___ RECORDS PROVIDED

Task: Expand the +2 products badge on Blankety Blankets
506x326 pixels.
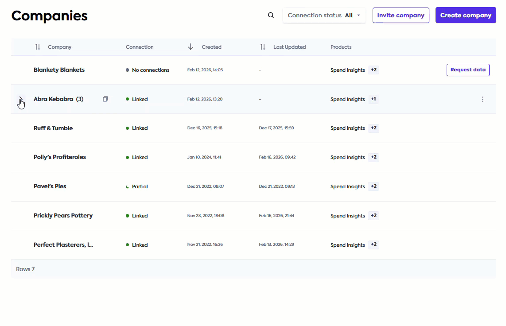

______
___ RECORDS PROVIDED

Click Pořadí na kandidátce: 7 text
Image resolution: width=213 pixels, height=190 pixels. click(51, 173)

______
___ RECORDS PROVIDED

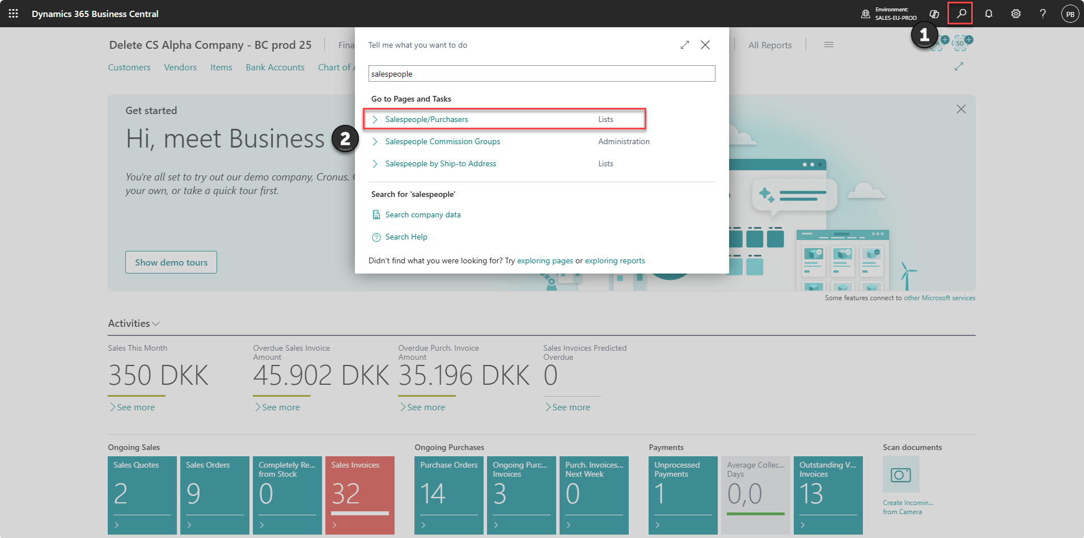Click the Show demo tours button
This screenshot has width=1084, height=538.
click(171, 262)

______

• [ASSIGNMENT]:
From the listing above, the lines starting with the one that has "Task: Expand the" and running through the one that has "506x326 pixels." should be copied exactly, ends included.

• [EXERCISE ANSWER]:
Task: Expand the +2 products badge on Blankety Blankets
506x326 pixels.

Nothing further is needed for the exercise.